Should I just throw the other half out or put it back in the fridge for the next feeding? I never bought or even tried sardines before so I don't know how long they're good for.


----------



## bianca

Lucy Dog said:


> Yeah that's what I bought the other day - packed in water.
> 
> I'll give her half the can and see how she reacts. Hopefully no pudding poo.
> 
> Should I just throw the other half out or put it back in the fridge for the next feeding? I never bought or even tried sardines before so I don't know how long they're good for.


When I first gave Molly some, her poops were fine. Hoping Lucy's are too! I would think if you put the rest in a tupperware container it should be fine????


----------



## Lauri & The Gang

Lucy Dog said:


> Should I just throw the other half out or put it back in the fridge for the next feeding? I never bought or even tried sardines before so I don't know how long they're good for.

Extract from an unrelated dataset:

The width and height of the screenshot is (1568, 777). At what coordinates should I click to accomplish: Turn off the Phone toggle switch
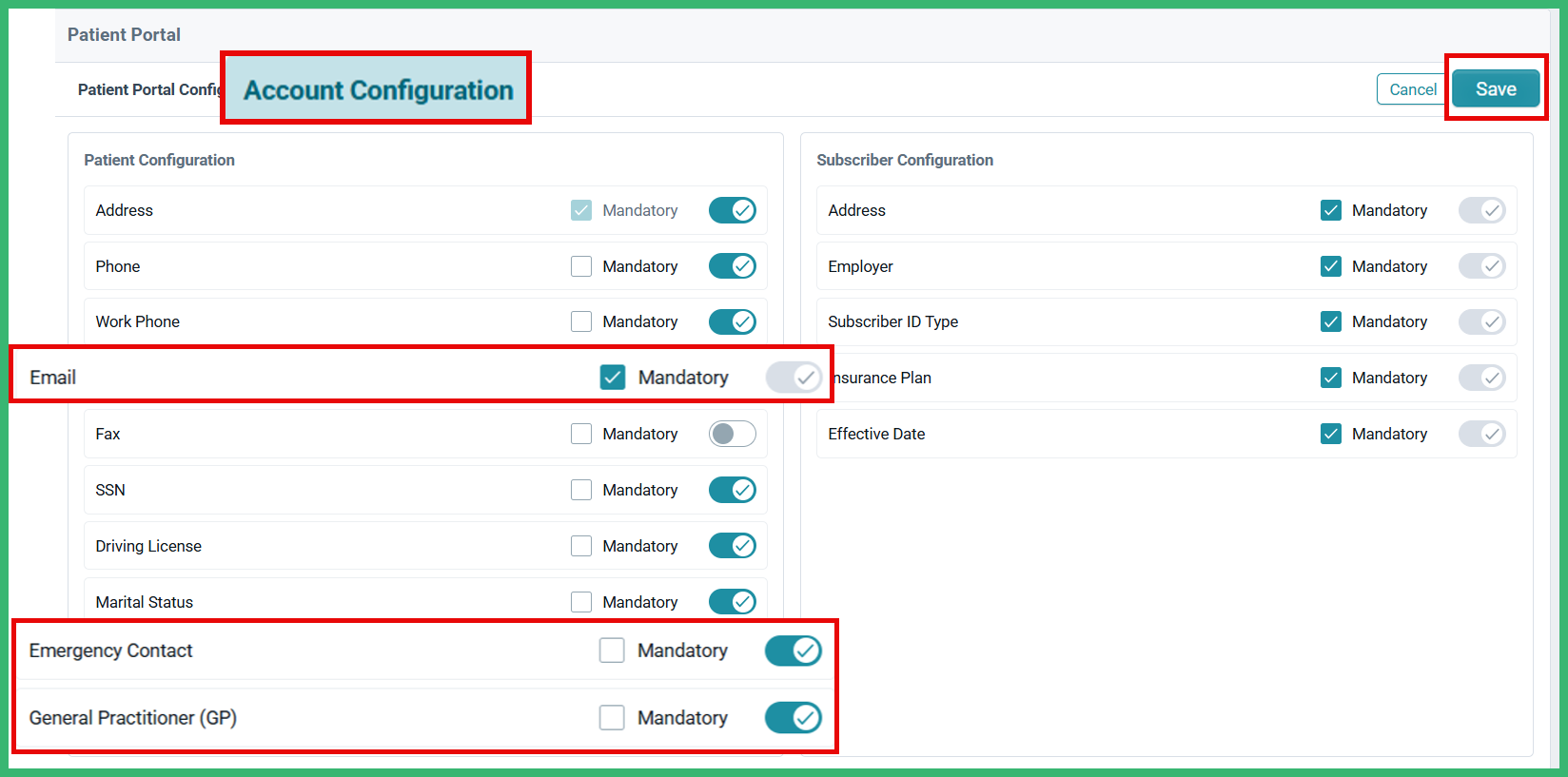732,265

Heck, unless it's covered in green slime and trying to break out of the fridge - I'll feed anything to my guys! 

A few days in the fridge in a container or ziplock bag should be no problem.


----------



## Relayer

I wouldn't worry about the sodium. The dog should probably only get sardines a couple of times a week and compared to the stuff in other fish, sardines are fabulous. I buy the brands that do not taste salty to me. Max and I usually share a can, he gets about 2/3 and I get the rest.


----------



## Jax08

~gulp~ I just looked at the can of Crown Prince Sardines in water. 7 servings at 180 mg/serving. Jax eats a full can of it when I give her sardines. Even though I rinse them the fish still has salt in it. So unrinsed she gets over 1200 mg of sodium that day!


----------



## Sigurd's Mom

Well, I hope Sigurd will be okay then. He's at a boarding facility until the 29th. He is a picky eater, so I wanted to make sure he was getting at least a full meal a day while there, so I gave instructions to give him 1/2 a can with one meal a day (I know he'll eat anything in a bowl if there are sardines in it). The sardines I purchased were No Salt Added, packaged in water, but it says "This is not a salt free food." but I assume it's not as much as a package that doesn't advertise no salt added.


----------



## Jax08

How did you find No Salt Added? Where did you get them? All the ones available to me have salt in the list of ingredients so it must be added.


----------



## Relayer

Jax08 said:


> ~gulp~ I just looked at the can of Crown Prince Sardines in water. 7 servings at 180 mg/serving. Jax eats a full can of it when I give her sardines. Even though I rinse them the fish still has salt in it. So unrinsed she gets over 1200 mg of sodium that day!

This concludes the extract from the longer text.